** ASSIGNMENT **
Go through the entries below. Copy each line in which "will" appears.

(Stored data entries)
== == ==

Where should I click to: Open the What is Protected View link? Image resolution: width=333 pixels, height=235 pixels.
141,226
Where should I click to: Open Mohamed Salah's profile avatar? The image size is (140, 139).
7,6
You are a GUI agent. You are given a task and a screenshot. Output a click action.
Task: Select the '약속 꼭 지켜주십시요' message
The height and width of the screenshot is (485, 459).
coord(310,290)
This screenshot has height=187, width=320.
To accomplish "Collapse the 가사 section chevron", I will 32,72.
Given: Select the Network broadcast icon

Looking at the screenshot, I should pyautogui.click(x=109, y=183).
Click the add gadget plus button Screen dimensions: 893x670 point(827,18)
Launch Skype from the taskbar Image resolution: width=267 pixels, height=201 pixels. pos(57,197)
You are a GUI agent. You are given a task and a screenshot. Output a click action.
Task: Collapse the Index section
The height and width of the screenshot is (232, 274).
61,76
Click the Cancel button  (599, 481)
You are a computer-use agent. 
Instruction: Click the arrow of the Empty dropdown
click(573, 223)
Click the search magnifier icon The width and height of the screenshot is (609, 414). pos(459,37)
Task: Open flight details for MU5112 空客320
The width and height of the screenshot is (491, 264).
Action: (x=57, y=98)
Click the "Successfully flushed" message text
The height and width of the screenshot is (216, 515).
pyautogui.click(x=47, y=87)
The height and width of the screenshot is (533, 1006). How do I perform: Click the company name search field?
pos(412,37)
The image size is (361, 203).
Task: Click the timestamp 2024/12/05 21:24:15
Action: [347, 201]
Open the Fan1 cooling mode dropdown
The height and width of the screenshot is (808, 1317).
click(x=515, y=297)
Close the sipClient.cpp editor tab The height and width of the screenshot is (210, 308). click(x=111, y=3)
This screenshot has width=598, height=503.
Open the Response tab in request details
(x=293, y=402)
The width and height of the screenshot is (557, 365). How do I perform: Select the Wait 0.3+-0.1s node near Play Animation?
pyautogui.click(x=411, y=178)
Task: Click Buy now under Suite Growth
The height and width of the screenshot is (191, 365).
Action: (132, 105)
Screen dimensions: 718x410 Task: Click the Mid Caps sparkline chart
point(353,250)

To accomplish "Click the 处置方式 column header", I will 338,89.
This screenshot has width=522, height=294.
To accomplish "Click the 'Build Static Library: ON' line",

== == ==

** OUTPUT **
To accomplish "Collapse the 가사 section chevron", I will 32,72.
To accomplish "Click the 处置方式 column header", I will 338,89.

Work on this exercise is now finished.